# What the exercise asks
Exactly the lines from the one with "Click the 1558 голосов count text" to the end of the listing must be repeated, both ends included, with nothing added.

###

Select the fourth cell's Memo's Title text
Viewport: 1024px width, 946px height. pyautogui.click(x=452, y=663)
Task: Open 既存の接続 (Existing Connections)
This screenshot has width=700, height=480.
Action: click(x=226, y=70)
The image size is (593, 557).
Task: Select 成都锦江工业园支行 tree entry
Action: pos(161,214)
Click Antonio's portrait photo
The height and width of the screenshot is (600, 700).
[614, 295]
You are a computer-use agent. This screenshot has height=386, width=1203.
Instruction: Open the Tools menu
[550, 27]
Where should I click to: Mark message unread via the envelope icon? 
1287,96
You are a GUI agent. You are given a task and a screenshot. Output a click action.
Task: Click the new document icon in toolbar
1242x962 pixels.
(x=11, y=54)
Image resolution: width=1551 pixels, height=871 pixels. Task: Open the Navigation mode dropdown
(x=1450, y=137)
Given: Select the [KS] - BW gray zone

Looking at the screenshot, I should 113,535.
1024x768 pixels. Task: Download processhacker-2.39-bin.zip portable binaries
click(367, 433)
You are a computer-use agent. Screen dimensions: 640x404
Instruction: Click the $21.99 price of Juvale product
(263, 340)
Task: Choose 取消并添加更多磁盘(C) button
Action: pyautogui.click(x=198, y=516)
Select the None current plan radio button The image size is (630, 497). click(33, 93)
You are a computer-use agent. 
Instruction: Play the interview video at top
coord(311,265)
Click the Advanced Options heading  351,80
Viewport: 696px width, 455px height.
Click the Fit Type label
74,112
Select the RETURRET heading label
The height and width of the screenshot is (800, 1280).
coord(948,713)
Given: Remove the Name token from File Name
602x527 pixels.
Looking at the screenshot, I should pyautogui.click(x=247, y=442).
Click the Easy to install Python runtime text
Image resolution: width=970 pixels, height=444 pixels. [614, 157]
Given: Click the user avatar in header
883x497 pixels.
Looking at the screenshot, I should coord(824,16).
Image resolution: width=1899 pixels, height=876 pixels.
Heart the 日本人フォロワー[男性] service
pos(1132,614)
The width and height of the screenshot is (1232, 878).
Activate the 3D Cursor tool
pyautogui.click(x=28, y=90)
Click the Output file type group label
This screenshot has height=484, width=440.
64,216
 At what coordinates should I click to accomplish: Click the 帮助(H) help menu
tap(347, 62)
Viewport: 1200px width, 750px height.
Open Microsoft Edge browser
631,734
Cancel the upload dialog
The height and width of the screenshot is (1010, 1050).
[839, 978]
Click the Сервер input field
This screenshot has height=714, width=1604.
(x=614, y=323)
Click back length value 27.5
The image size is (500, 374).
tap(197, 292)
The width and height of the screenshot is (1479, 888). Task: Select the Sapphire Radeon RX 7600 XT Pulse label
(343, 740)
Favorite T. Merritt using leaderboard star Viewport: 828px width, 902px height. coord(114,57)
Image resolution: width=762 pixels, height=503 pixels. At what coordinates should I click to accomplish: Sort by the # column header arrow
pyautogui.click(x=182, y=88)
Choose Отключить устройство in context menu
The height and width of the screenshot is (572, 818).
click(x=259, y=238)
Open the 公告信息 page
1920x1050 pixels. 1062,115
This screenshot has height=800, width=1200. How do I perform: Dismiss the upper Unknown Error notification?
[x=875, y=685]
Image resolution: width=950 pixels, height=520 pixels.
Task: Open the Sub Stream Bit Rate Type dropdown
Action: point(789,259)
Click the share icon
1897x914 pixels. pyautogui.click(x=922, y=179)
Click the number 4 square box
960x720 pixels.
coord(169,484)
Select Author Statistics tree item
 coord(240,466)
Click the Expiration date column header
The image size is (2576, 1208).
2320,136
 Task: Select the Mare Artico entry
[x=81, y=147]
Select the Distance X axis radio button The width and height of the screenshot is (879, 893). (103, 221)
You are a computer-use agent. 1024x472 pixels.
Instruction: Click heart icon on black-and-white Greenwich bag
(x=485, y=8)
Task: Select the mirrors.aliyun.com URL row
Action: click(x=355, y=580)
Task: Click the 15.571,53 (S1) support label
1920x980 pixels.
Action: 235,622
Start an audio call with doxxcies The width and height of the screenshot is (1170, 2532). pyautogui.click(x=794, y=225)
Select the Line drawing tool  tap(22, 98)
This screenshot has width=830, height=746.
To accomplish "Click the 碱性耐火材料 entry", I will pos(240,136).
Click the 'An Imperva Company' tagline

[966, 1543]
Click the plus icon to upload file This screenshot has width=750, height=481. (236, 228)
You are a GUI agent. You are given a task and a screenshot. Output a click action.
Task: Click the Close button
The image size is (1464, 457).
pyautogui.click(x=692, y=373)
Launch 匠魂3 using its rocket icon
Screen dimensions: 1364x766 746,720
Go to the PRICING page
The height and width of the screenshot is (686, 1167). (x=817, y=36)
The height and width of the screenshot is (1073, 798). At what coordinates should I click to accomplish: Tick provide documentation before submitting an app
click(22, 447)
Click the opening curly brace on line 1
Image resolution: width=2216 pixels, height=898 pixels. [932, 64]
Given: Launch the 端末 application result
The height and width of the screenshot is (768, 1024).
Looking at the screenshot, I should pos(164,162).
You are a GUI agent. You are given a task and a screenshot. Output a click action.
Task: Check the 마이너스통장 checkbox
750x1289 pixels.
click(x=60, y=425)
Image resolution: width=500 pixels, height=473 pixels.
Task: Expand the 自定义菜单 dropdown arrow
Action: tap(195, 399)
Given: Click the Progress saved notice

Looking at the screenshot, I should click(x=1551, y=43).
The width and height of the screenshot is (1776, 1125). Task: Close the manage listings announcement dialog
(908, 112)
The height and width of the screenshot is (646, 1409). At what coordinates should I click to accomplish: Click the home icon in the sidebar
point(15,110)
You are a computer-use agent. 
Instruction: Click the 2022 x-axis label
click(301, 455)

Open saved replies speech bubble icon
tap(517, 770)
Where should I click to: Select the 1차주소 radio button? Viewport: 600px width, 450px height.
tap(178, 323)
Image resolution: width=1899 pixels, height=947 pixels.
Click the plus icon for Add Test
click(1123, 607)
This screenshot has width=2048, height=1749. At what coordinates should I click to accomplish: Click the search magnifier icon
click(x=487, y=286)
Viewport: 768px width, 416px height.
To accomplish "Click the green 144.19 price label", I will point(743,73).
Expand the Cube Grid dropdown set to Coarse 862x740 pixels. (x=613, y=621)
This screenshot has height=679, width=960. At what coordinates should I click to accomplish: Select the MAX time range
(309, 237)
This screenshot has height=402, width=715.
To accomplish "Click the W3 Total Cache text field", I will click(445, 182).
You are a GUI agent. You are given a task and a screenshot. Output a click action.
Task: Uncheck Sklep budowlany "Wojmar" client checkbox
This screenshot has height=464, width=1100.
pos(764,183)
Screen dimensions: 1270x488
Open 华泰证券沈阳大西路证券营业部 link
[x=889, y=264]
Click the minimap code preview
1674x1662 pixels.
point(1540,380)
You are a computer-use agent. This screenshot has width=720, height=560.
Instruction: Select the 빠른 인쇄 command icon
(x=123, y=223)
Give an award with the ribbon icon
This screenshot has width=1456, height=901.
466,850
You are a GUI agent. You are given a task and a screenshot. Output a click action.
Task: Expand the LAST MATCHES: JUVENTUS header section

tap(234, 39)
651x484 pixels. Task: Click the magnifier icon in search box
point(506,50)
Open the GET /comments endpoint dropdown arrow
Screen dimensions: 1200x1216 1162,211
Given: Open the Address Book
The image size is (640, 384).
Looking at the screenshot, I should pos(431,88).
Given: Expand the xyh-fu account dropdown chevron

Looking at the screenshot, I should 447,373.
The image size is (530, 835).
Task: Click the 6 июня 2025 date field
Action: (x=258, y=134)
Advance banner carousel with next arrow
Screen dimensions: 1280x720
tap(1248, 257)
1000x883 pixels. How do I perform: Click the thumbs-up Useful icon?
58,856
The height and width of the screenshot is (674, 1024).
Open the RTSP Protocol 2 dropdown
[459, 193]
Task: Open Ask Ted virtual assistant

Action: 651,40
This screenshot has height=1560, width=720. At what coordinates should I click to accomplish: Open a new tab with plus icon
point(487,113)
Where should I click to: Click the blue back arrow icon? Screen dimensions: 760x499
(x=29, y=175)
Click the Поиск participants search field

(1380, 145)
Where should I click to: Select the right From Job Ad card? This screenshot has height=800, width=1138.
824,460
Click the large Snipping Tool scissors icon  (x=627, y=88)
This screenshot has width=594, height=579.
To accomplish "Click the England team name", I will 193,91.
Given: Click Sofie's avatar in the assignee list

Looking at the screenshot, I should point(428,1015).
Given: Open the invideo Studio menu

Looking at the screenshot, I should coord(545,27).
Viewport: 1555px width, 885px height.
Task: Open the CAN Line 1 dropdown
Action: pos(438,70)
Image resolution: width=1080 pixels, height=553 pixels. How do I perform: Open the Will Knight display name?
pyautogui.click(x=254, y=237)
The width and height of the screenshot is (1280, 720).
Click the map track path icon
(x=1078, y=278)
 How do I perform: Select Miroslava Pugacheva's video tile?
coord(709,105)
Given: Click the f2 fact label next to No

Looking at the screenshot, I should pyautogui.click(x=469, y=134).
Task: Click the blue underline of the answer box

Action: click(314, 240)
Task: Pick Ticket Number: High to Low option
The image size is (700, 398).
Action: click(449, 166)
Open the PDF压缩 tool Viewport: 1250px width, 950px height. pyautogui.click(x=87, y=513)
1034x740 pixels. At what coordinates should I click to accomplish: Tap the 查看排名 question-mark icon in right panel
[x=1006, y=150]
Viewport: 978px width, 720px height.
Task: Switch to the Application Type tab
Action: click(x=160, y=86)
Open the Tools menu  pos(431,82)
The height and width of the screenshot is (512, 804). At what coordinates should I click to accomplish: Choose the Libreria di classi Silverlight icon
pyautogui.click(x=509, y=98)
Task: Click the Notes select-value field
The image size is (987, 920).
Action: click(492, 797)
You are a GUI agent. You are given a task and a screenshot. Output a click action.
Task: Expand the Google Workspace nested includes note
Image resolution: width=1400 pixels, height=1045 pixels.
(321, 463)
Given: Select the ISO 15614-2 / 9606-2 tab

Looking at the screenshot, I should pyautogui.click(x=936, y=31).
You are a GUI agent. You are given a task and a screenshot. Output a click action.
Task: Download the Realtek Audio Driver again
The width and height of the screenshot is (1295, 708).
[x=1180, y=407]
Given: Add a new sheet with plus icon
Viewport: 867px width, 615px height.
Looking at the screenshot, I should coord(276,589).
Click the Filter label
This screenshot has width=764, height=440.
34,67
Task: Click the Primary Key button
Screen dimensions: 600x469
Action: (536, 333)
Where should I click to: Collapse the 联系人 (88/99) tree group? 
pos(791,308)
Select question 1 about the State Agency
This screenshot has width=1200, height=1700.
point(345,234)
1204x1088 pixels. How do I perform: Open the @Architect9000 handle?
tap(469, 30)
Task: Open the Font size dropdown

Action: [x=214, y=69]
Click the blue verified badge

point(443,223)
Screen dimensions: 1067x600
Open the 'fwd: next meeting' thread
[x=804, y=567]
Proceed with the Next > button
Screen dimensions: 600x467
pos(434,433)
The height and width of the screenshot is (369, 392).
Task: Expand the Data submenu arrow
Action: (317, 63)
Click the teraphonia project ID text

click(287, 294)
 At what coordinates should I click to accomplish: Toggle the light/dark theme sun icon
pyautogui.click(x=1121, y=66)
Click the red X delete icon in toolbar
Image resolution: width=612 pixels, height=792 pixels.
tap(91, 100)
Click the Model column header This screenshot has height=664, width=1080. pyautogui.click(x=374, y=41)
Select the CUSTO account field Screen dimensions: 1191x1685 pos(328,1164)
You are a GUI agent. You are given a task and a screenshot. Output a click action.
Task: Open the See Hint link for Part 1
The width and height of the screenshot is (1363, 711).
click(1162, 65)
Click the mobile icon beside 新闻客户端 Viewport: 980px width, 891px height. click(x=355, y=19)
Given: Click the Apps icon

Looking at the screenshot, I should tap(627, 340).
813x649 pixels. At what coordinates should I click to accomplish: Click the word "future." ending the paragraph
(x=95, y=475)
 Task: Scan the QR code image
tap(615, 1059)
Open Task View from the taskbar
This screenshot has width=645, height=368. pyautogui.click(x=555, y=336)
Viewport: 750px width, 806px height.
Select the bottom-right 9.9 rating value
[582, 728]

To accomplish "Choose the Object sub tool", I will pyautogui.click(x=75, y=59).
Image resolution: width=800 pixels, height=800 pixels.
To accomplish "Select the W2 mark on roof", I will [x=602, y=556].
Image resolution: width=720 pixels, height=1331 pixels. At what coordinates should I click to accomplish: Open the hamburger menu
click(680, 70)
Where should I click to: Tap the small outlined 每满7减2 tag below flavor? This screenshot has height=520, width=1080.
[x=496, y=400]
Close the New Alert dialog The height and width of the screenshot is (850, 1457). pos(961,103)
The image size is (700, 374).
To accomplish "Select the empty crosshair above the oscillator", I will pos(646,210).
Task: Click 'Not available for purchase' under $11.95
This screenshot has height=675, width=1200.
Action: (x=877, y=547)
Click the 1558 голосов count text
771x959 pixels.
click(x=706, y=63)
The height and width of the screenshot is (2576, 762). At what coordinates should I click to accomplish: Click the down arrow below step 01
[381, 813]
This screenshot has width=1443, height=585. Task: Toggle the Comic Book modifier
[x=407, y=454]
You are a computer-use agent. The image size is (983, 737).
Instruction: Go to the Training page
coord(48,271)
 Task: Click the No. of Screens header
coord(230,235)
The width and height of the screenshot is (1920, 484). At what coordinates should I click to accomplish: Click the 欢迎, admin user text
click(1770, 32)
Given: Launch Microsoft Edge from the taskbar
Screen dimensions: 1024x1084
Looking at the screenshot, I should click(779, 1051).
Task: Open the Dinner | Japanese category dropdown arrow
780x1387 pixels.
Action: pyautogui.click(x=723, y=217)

###

# Answer below
Click the 1558 голосов count text
771x959 pixels.
click(x=706, y=63)
The height and width of the screenshot is (2576, 762). At what coordinates should I click to accomplish: Click the down arrow below step 01
[381, 813]
This screenshot has width=1443, height=585. Task: Toggle the Comic Book modifier
[x=407, y=454]
You are a computer-use agent. The image size is (983, 737).
Instruction: Go to the Training page
coord(48,271)
 Task: Click the No. of Screens header
coord(230,235)
The width and height of the screenshot is (1920, 484). At what coordinates should I click to accomplish: Click the 欢迎, admin user text
click(1770, 32)
Given: Launch Microsoft Edge from the taskbar
Screen dimensions: 1024x1084
Looking at the screenshot, I should click(779, 1051).
Task: Open the Dinner | Japanese category dropdown arrow
780x1387 pixels.
Action: pyautogui.click(x=723, y=217)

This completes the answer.